As his combine creeps through the 40% of his acreage affected by the storm, “I’ve been traveling an amazing one-and-a-half miles an hour,” he said. “It’s been a slow, painstaking pace. But you only get one crop a year, and you have to do your very best to get as much of it as you can.”
Every few hours, the cattleman walks the path left by his combine, carrying two five-gallon buckets he uses to collect remnants of corn he is unable to fully harvest.
Swenka plans to allow his cattle to graze in the fields. But, if there is too much corn left behind, it could make his animals sick.
“They could founder on it,” said Swenka, who runs family’s Double G Angus farm near Tiffin.
Luckily, he’s found no mold-caused aflatoxins in the grain. Naig said he’s getting similar reports across the state, probably because Iowa’s ongoing drought.
Even with downed and tangled corn, Iowa farmers had harvested a quarter of the state’s acres by Sunday, the USDA reported earlier this week. It was only the second time in 20 years that growers had harvested so much of their corn so early.
In all, Iowa farmers are forecast to harvest 12.7 million acres of corn, Friday’s USDA report showed. In August, growers had expected to harvest nearly 13.6 million acres.

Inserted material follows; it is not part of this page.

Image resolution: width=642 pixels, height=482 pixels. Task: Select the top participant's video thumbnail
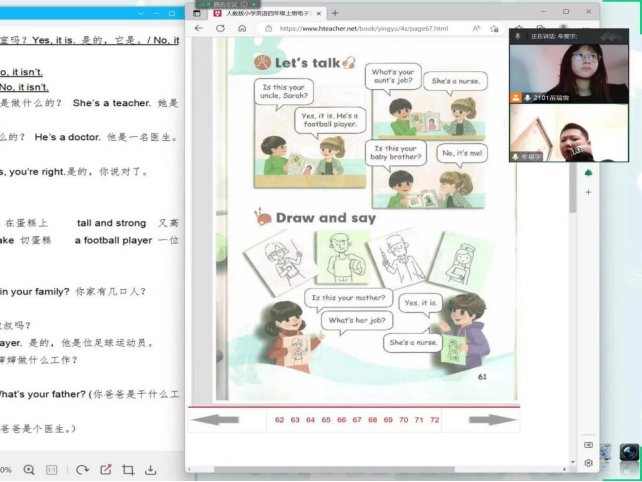coord(568,65)
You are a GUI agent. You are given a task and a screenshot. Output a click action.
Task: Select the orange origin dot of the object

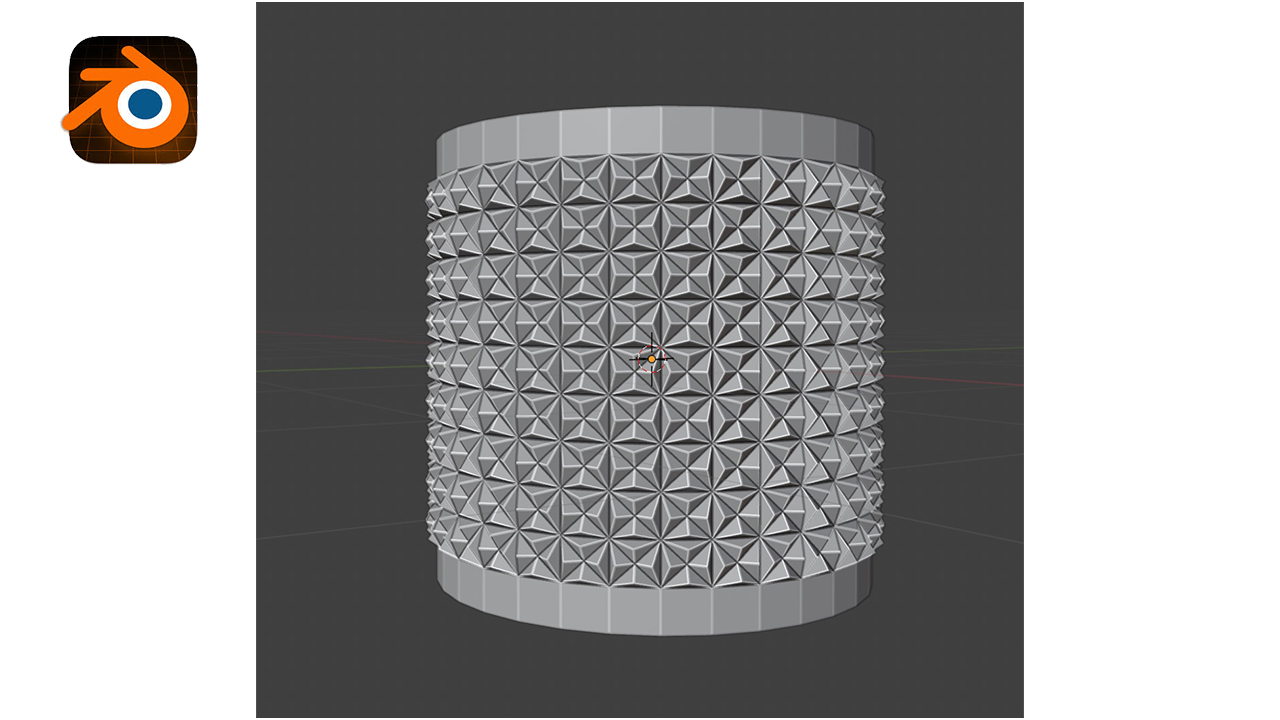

Average corn yields in Iowa will drop to 186 bushels per acre, the USDA estimated, down from forecasts of 191 bushels in September and 202 bushels in August.
Farmers in the state are expected to harvest 9.3 million acres of soybeans, the report showed, unchanged from September. The USDA boosted Iowa’s average soybean yield to 56 bushels per acre, up two bushels from September’s projection.
Even with fewer acres, Iowa farmers still are expected to grow the most corn in the nation, harvesting 2.4 billion bushels this year. Illinois would have the nation’s second-largest corn crop at 2.2 billion bushels, the USDA’s report predicts.
Iowa soybean growers are expected to produce 521.9 million bushels this year, second only to Illinois, which is projected to harvest 615 million bushels.
The USDA, which normally adjusts its projections in October, dropped the number of corn acres that will be harvested nationally by nearly 1 million and cut the soybean acres about 731,000.
The USDA forecast for corn and soybean production both fell about 1%: Corn production is projected to reach 14.7 billion bushels; soybeans, nearly 4.3 billion bushels.
Corn and soybean prices climbed Friday. Corn for October delivery closed up 8 cents at $3.95 a bushel; soybeans climbed 16 cents to $10.66 a bushel.
Driving prices higher was a global grain-use report showing that demand for corn has declined but production also has fallen, said Chad Hart, an Iowa State University economist. And demand for soybeans was higher, while production shrank.
Hart said the coronavirus outbreak in the spring drove corn and soybean prices lower, but adverse weather and rising demand have pushed prices higher at harvest time. It’s the reverse of what farmers usually see, he said – appropriate for a year when almost nothing has gone as expected.
“This is a continuation of 2020, where up is down and left is right,” Hart said.